# SELECTED EXCERPT:
┄┄┄┄┄┄

# Hello everyone!



## BradB (Jul 25, 2003)

Just wanted to introduce myself.  I've been in the bodybuilding/powerlifting game for over 9 years and have sincerely enjoyed every minute of it!  My stats right now are 5'6 200lbs with 8%BF.  I've been as high as 235lbs a couple of years ago but decided I was not feeling particularly good at that weight so I've dropped down some and although I've lost some size, I'm still glad that I did.  

I'm an honest and upfront guy.  I will say that half my training life incorporated drugs, but only the first half.  I've been clean now for over 4 years.  It took time, but I managed to get ALL my strength back.   

I love riding my 12speed road bike!  It's like an obsession!  I try and get in 45 minutes every morning before work if I can.  I have to be to work at 630am so I usually get up at 5am and hit the road.  

Anyway, I've posted a pic so you all will know what I look like when I reply to a post!


----------



## Arnold (Jul 25, 2003)

BradB welcome to IM! 

nice arms! measurement? 18"?


----------



## BradB (Jul 25, 2003)

Yeah, they're right around 18.5" cold.   They were over 20" when I was 235lbs but I was holding a LOT of water!


----------



## FtNsGiRl (Jul 25, 2003)

Hi Brad! Nice pipes.


----------

┄┄┄┄┄┄

# EXTRACTED DATA:

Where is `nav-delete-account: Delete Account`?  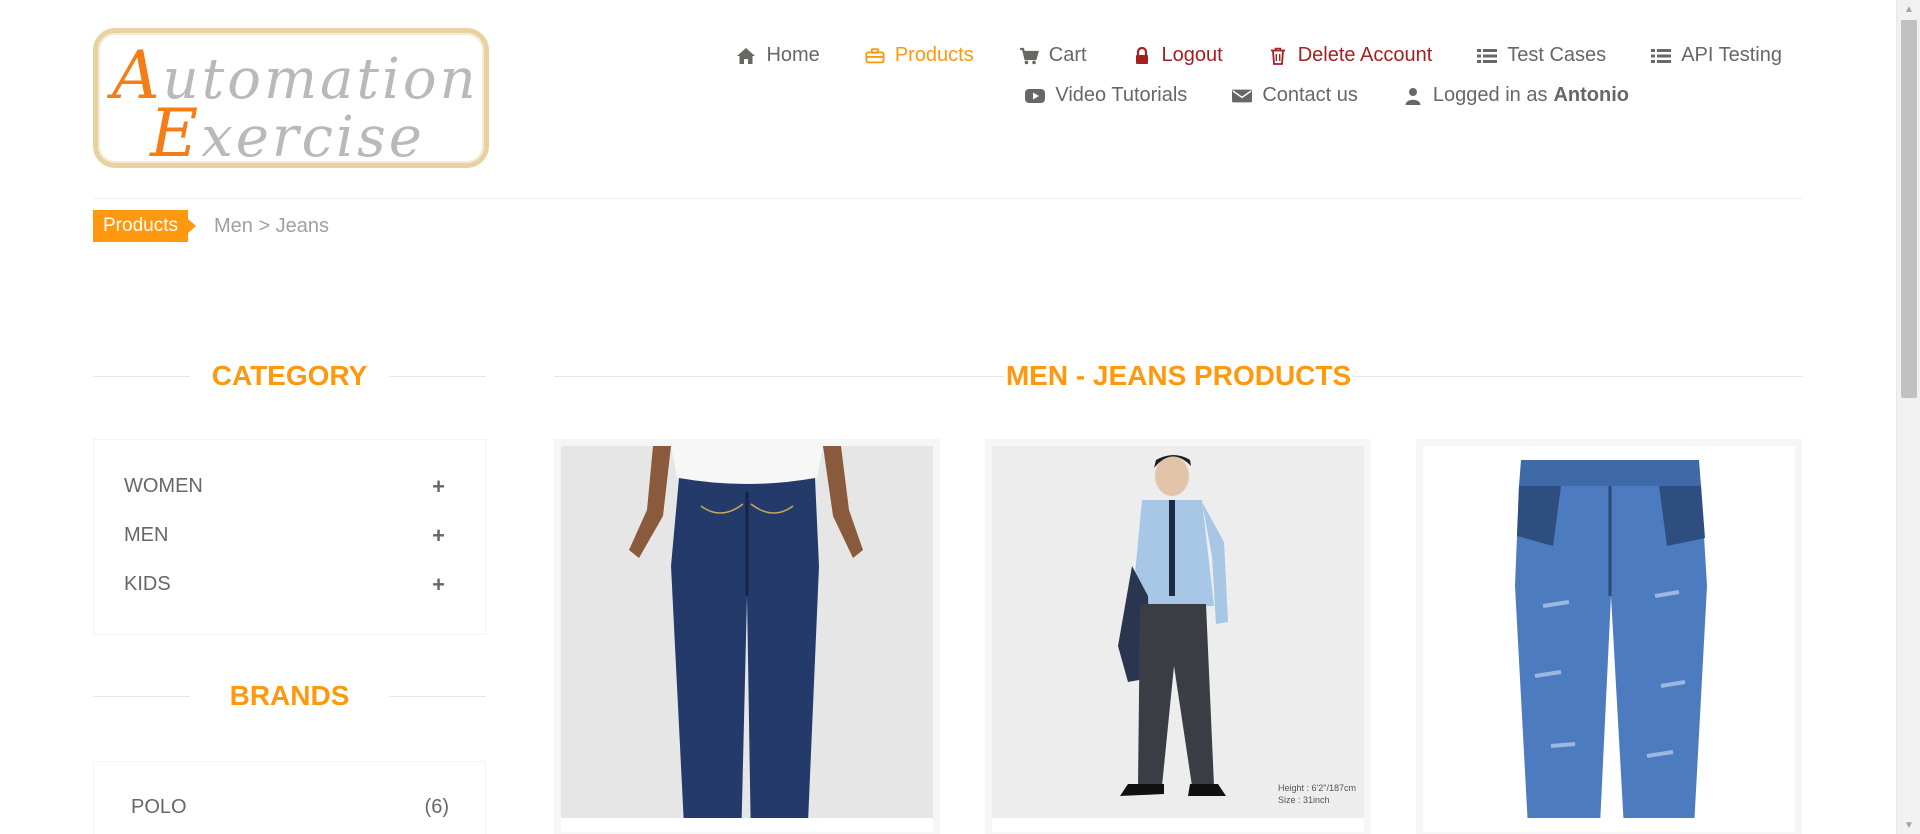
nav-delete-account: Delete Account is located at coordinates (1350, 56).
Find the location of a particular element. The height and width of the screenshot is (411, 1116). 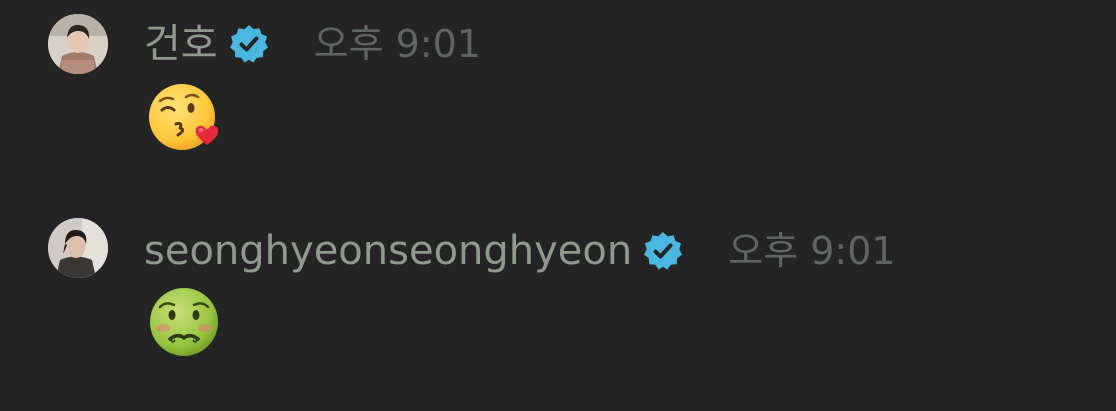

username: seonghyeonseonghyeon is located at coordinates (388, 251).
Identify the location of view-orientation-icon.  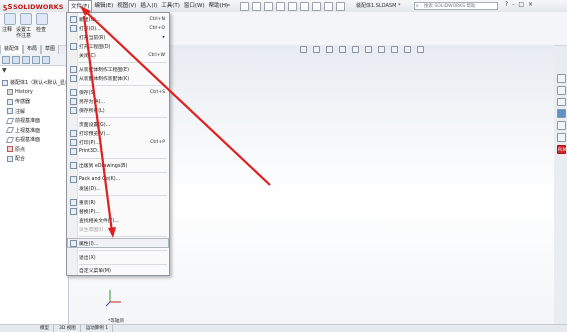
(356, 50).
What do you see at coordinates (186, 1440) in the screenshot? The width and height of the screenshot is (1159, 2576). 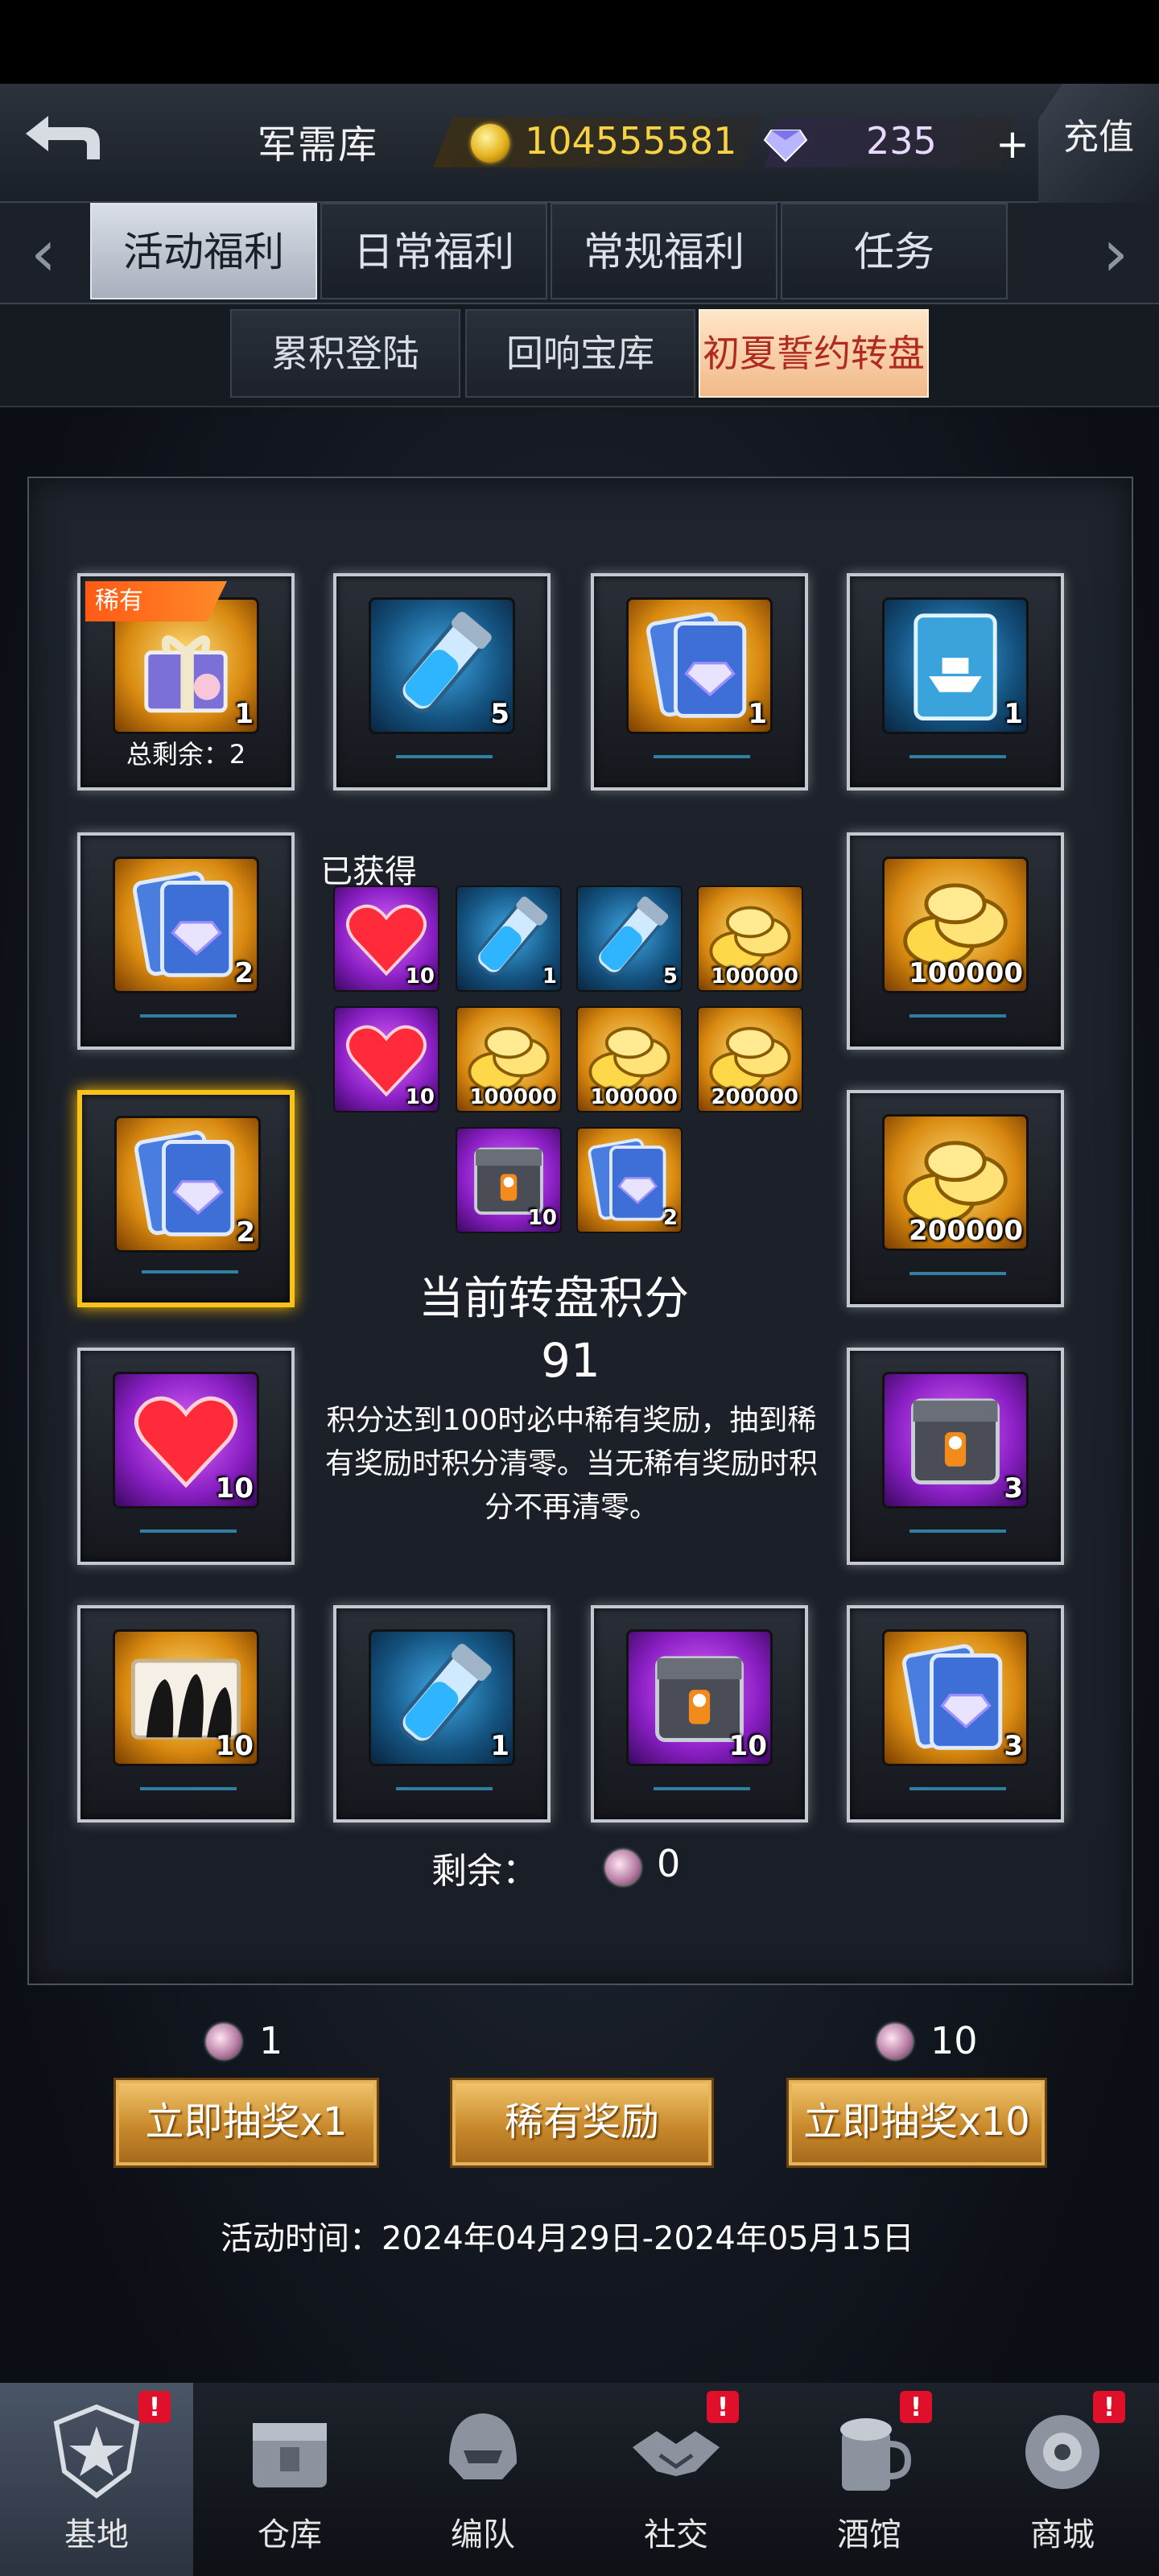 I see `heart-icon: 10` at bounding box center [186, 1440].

┄┄┄┄┄┄

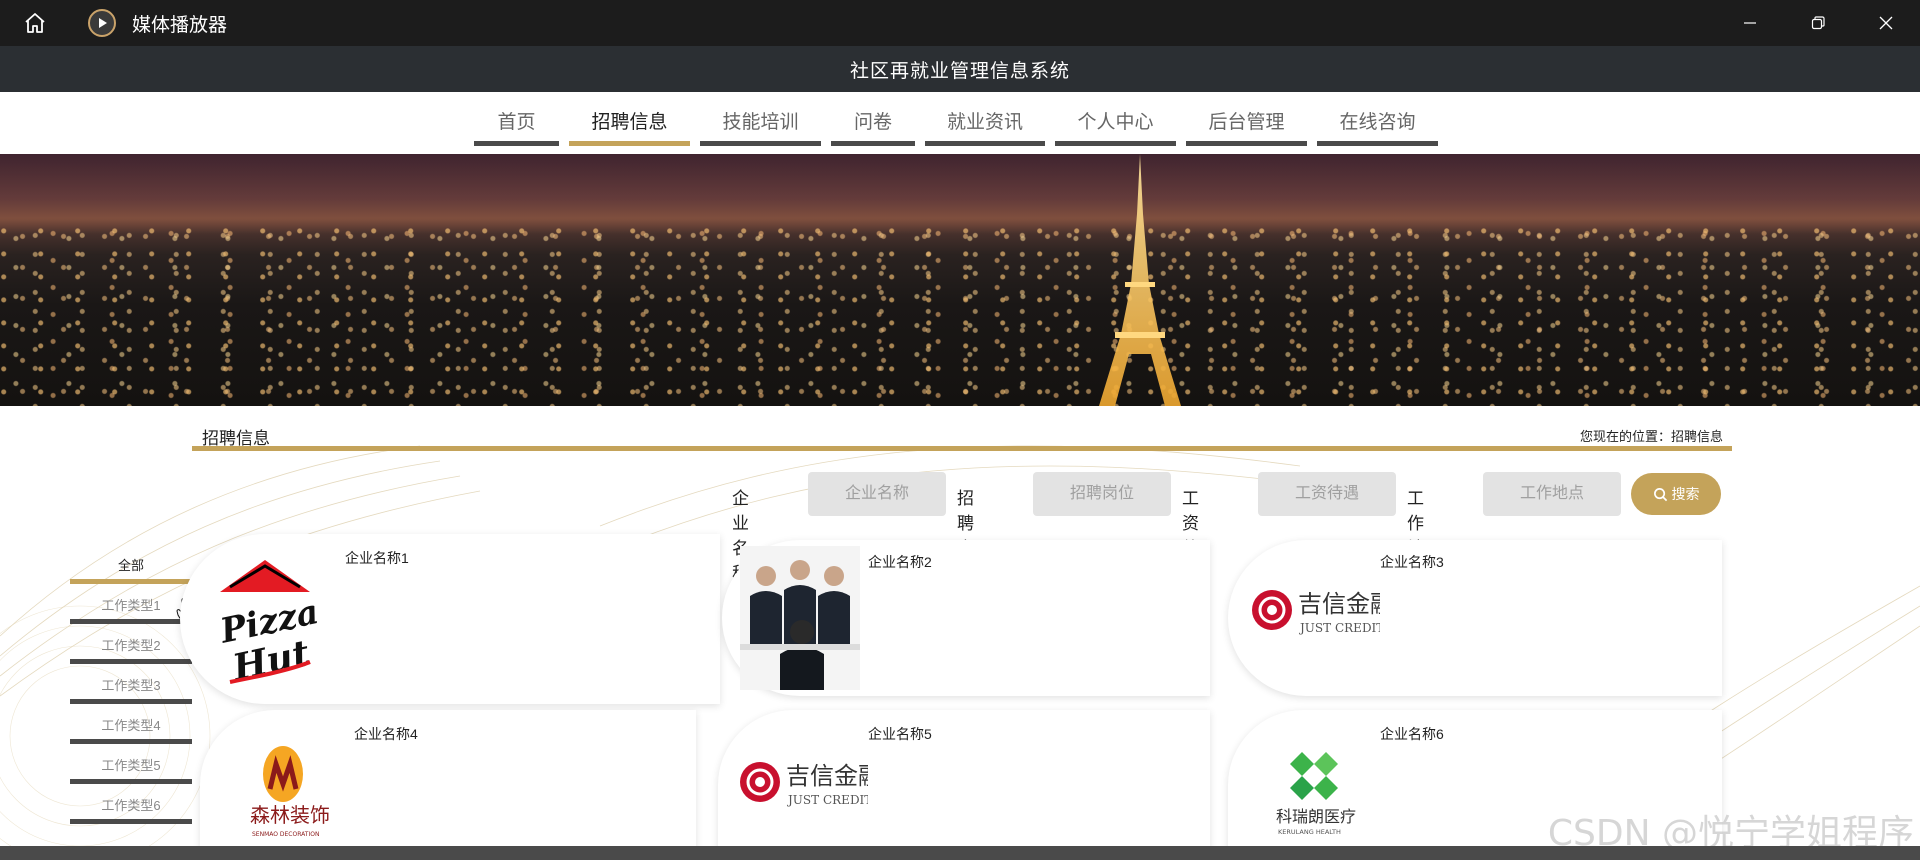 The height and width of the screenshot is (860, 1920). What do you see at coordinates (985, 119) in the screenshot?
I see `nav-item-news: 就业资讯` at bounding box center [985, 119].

┄┄┄┄┄┄

# INSTRUCTIONS:
a – Answer these questions using the introduction thread:
(i) For how many years has BradB been in the bodybuilding/powerlifting game?
(ii) How long does BradB try to ride his road bike each morning before work?
(iii) What does BradB give as his current arm measurement when cold?
b – From the introduction thread, extract everything from "I love riding" down to "Arnold (Jul 25, 2003)".
The rows come from a source separate from the introduction thread.

# EXPECTED OUTPUTS:
a –
(i) Over 9 years.
(ii) 45 minutes.
(iii) Right around 18.5".

b –
I love riding my 12speed road bike!  It's like an obsession!  I try and get in 45 minutes every morning before work if I can.  I have to be to work at 630am so I usually get up at 5am and hit the road.  

Anyway, I've posted a pic so you all will know what I look like when I reply to a post!


----------



## Arnold (Jul 25, 2003)